Extract provided
BEGIN

Africa · Geopolitics
Key Facts
—What it is. A peaceful but intense contest among China, the US, Russia and the Gulf for Africa’s resources and influence.
—The prize. Critical minerals such as cobalt, lithium, copper and rare earths that power clean energy and digital tech.
—China leads. It has signed cooperation deals with 52 of Africa’s 54 countries and funds railways, ports and mines.
—The West answers. The US-backed Lobito rail corridor aims to carry copper and cobalt to the Atlantic by 2030.
—Africa’s edge. With suitors competing, African governments hold more bargaining power than they have in decades.
The scramble for Africa is back, only this time the prize is not territory but minerals, ports and influence, and the powers fighting over it are China, the United States, Russia and the Gulf. This guide explains who is competing, what they want, and why the contest over the world’s last great frontier matters far beyond the continent.

The race has sharpened in 2026 around critical minerals, with the US-backed Lobito corridor advancing as a Western answer to China’s rail and mining links, while Russia deepens its security-for-resources foothold across the Sahel. African governments, sensing their leverage, are pushing harder for processing and value to stay on the continent.
What the new scramble for Africa really means
More than a century ago, European empires carved up Africa among themselves at a conference table. The phrase the scramble for Africa has described that land grab ever since.
The new version is different in almost every way but one. No one is planting flags, yet the world’s most powerful states are once again competing hard for what the continent holds.
This time the contest is economic and strategic. It is fought with loans, railways, mines, military deals and diplomacy rather than gunboats.
The real prize: critical minerals
At the heart of it all lies the ground itself. Africa holds vast reserves of the minerals the modern world suddenly cannot do without.
Cobalt, lithium, copper and rare earths are the raw material of electric cars, batteries, wind turbines and the data centres behind artificial intelligence. As demand for them soars, so does the value of the countries that have them.
The Democratic Republic of Congo alone supplies most of the world’s cobalt. Zambia, Zimbabwe, South Africa and others sit on troves of copper, lithium and platinum that the energy transition needs.
China’s long game
For two decades China has played the patient hand, and it shows. It has signed cooperation agreements with 52 of Africa’s 54 countries and built roads, ports and power stations across the continent.

END

Exercise data
BEGIN

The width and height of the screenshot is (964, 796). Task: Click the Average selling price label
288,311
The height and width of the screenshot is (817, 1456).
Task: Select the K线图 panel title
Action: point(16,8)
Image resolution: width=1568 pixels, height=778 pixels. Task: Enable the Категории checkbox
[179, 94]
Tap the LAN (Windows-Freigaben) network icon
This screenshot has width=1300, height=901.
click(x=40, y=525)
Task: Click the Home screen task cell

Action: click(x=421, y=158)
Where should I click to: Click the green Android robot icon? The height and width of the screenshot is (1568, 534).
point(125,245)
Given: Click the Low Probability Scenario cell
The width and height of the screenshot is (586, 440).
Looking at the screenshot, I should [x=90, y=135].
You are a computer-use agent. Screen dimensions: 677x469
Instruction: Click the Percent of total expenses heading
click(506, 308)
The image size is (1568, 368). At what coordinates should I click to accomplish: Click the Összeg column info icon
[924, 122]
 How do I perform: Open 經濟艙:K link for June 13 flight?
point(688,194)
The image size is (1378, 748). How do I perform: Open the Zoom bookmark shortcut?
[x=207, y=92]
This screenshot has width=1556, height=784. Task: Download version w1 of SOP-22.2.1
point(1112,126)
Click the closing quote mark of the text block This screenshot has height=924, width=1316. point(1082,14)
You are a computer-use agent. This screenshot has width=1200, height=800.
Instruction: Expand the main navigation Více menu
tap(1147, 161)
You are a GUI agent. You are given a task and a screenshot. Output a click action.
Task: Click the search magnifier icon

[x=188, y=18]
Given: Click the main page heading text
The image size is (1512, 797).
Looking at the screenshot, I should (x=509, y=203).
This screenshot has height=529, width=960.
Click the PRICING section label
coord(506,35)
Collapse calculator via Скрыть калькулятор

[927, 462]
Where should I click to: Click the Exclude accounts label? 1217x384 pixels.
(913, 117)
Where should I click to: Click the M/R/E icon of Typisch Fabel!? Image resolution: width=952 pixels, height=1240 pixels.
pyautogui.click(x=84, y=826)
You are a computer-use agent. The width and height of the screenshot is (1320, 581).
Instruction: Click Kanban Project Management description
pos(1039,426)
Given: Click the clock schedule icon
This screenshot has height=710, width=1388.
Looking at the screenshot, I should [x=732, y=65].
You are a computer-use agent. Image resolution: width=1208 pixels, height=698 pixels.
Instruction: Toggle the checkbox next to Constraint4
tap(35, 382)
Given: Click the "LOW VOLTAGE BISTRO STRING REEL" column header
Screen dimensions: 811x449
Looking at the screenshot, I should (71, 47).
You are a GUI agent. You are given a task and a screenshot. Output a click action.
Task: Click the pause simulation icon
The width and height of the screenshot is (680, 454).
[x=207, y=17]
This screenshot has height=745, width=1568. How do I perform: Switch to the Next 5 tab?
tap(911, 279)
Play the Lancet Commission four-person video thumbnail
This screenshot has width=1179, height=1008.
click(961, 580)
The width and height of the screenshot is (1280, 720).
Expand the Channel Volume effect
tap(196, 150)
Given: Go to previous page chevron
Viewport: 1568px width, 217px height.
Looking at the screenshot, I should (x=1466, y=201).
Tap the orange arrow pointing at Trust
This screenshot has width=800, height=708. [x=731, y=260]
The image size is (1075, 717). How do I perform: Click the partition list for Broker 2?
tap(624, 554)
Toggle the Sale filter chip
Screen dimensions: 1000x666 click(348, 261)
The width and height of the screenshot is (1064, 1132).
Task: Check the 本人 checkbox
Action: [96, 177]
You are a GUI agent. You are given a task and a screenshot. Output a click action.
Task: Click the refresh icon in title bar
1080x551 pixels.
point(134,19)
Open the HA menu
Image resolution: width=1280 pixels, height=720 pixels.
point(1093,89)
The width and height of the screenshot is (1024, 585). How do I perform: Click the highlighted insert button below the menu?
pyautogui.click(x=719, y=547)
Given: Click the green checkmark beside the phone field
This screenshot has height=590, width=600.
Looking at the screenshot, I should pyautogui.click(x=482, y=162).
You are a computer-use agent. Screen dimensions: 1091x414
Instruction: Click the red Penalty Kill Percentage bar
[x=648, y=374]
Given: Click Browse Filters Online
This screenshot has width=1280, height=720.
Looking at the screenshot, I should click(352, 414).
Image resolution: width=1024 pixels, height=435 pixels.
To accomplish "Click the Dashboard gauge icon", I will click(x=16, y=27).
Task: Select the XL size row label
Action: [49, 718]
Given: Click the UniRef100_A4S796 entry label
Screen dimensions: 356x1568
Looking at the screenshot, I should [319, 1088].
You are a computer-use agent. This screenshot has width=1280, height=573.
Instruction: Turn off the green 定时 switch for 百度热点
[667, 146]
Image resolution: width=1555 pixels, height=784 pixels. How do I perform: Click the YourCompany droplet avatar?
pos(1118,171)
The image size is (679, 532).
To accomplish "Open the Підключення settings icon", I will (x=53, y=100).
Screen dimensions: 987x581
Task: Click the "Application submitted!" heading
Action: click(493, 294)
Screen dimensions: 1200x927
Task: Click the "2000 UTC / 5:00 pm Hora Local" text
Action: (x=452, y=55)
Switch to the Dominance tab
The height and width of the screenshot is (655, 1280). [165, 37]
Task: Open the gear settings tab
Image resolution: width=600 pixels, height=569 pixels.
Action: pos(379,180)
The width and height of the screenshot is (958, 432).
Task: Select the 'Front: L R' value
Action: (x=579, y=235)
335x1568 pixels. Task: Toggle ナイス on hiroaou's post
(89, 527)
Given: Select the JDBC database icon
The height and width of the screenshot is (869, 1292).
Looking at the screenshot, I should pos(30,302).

END

Complete the following
[1] Transcribe the Africa geopolitics guide from "Cobalt, lithium, copper and rare earths are" to "energy transition needs.".
[2] In the Africa geopolitics guide, how many of Africa's 54 countries have signed cooperation agreements with China?

List of solutions
[1]
Cobalt, lithium, copper and rare earths are the raw material of electric cars, batteries, wind turbines and the data centres behind artificial intelligence. As demand for them soars, so does the value of the countries that have them.
The Democratic Republic of Congo alone supplies most of the world’s cobalt. Zambia, Zimbabwe, South Africa and others sit on troves of copper, lithium and platinum that the energy transition needs.

[2] 52